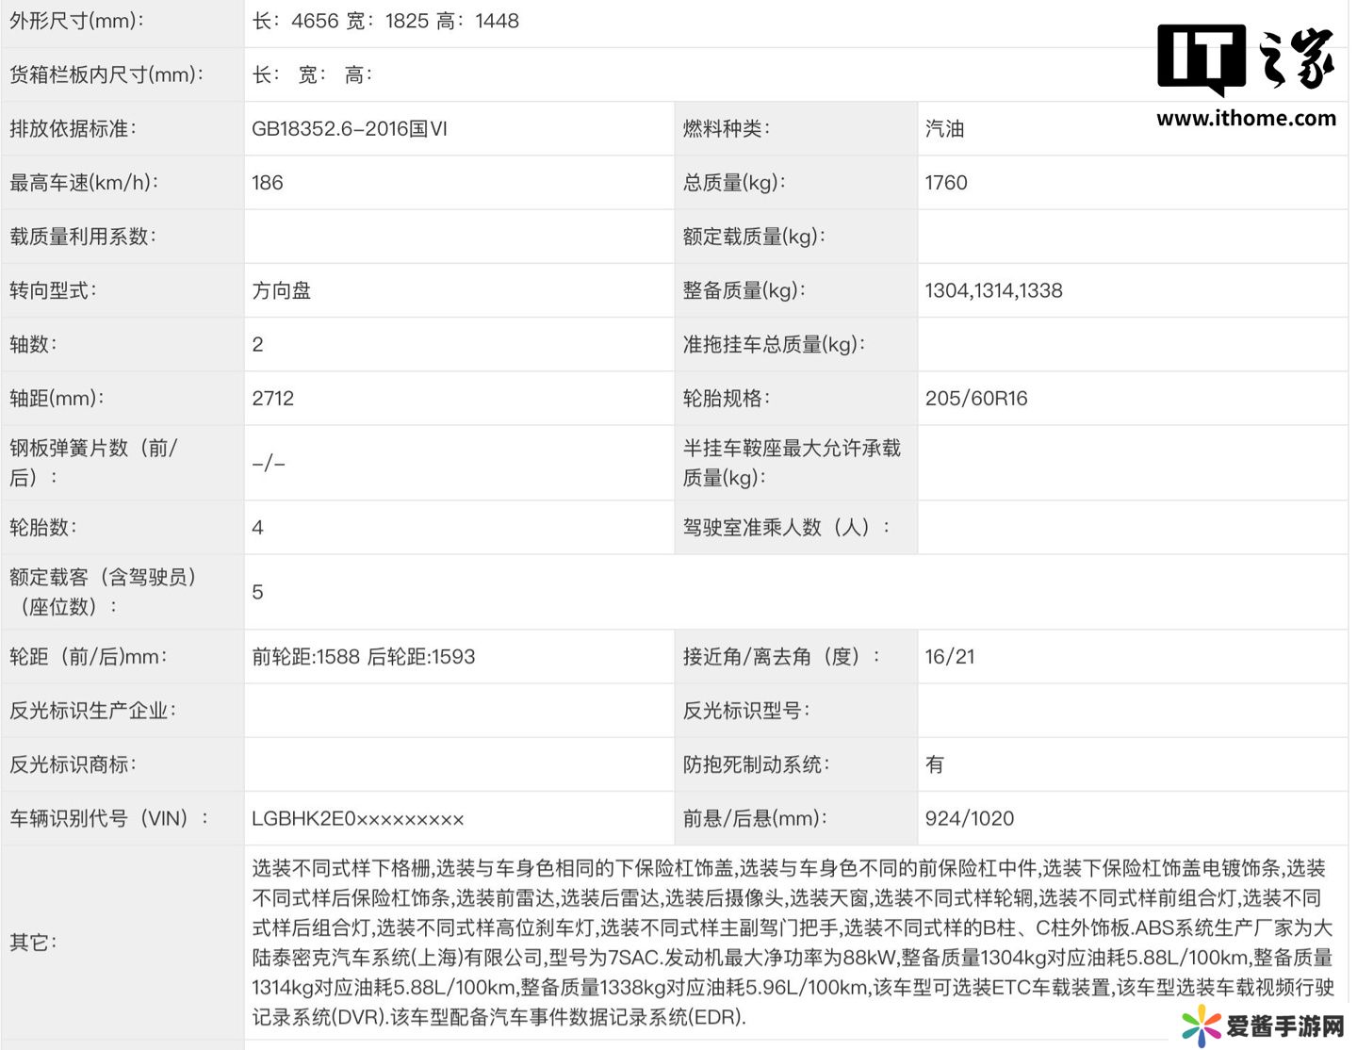Click the IT之家 logo watermark
This screenshot has width=1357, height=1050.
[1245, 58]
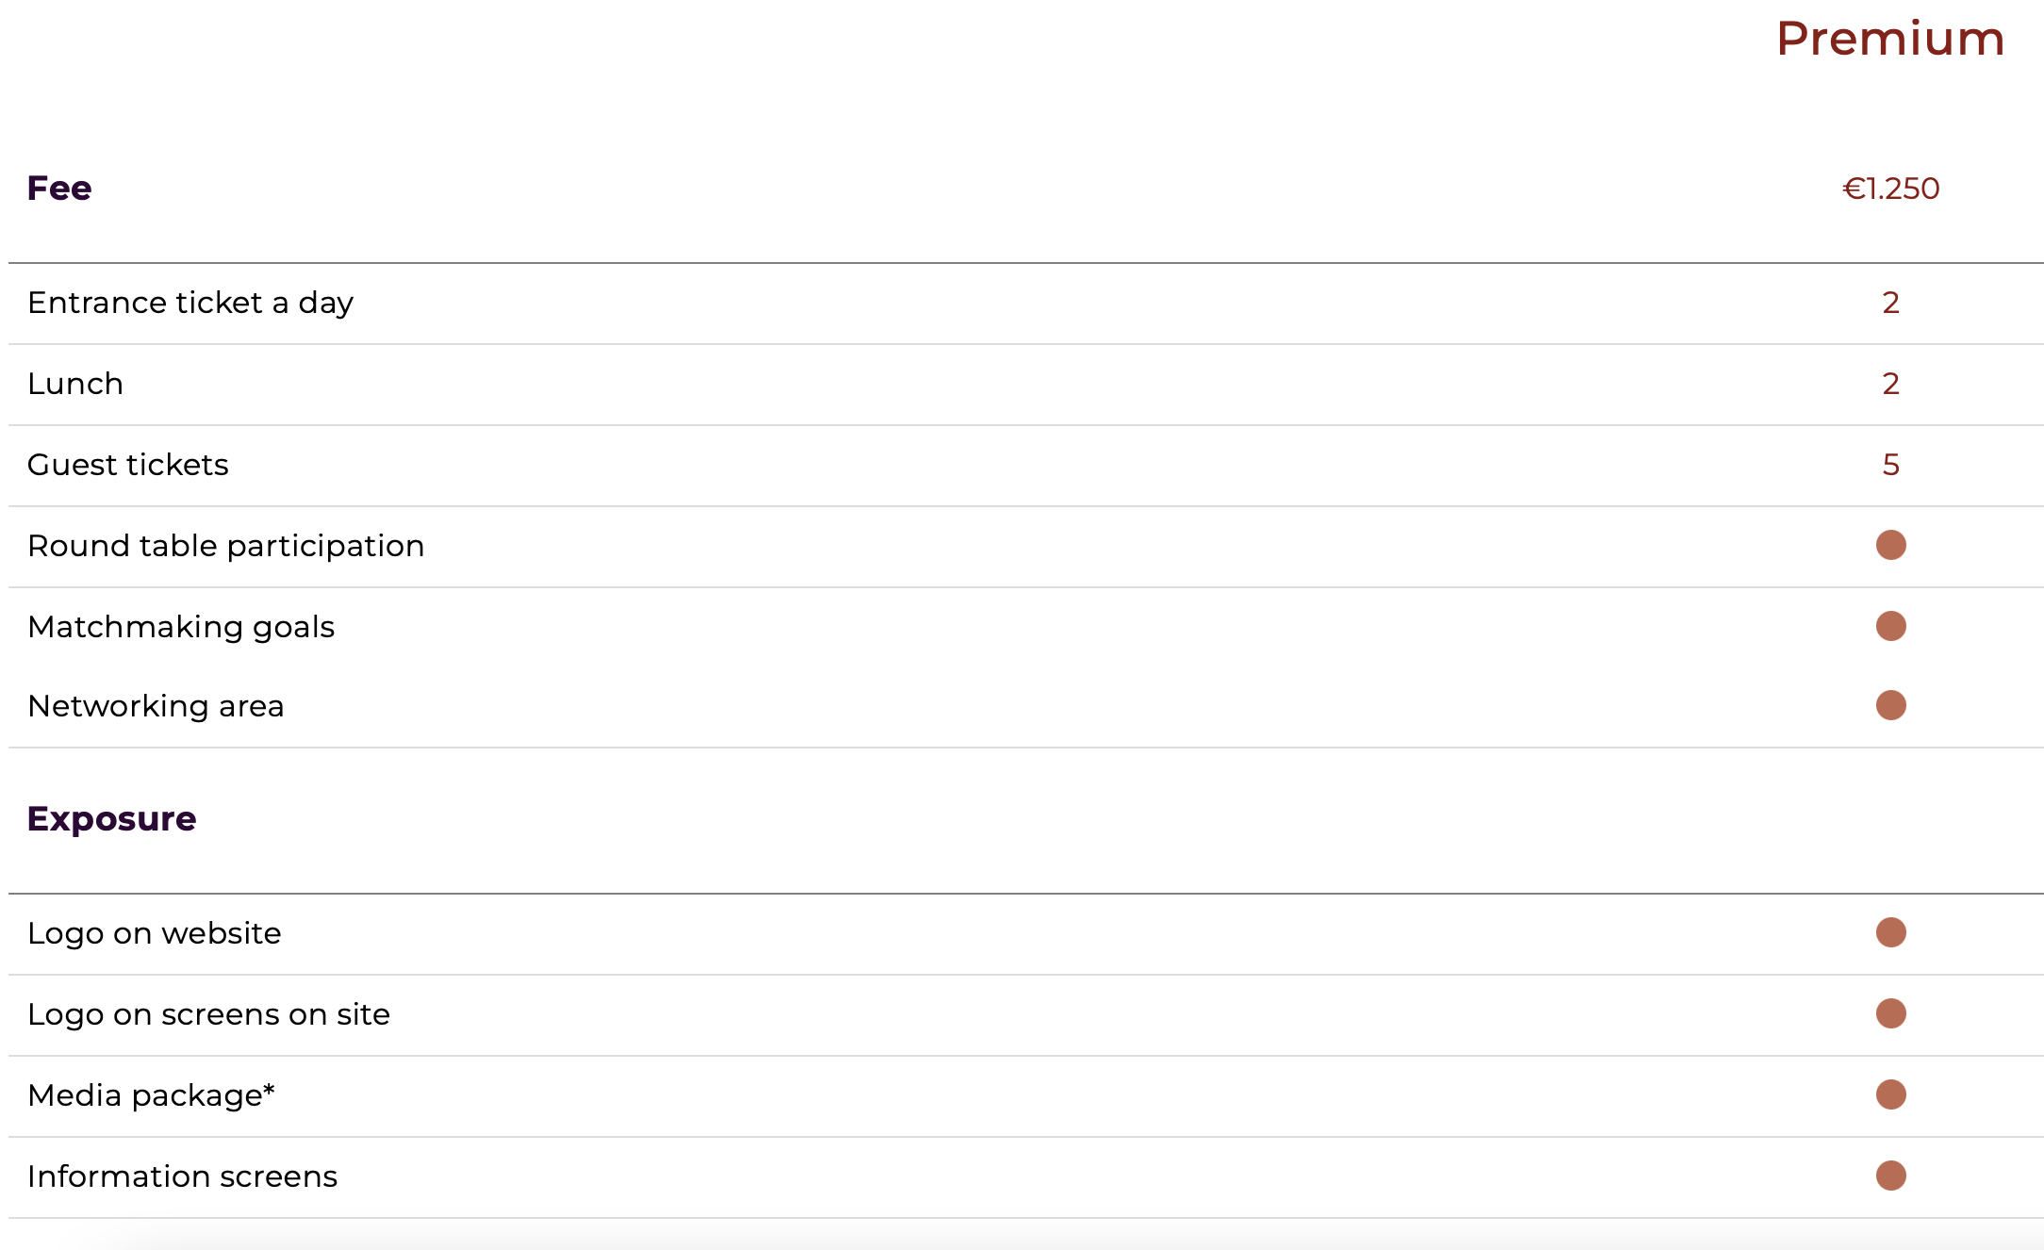Click the Entrance ticket count value 2
Viewport: 2044px width, 1250px height.
point(1890,303)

_EXERCISE DESCRIPTION_.
Reproduce both items above line for line, without the pictures.

_FINAL ANSWER_.
Click the IT之家 logo watermark
This screenshot has width=1357, height=1050.
[1245, 58]
Click the Entrance ticket count value 2
Viewport: 2044px width, 1250px height.
point(1890,303)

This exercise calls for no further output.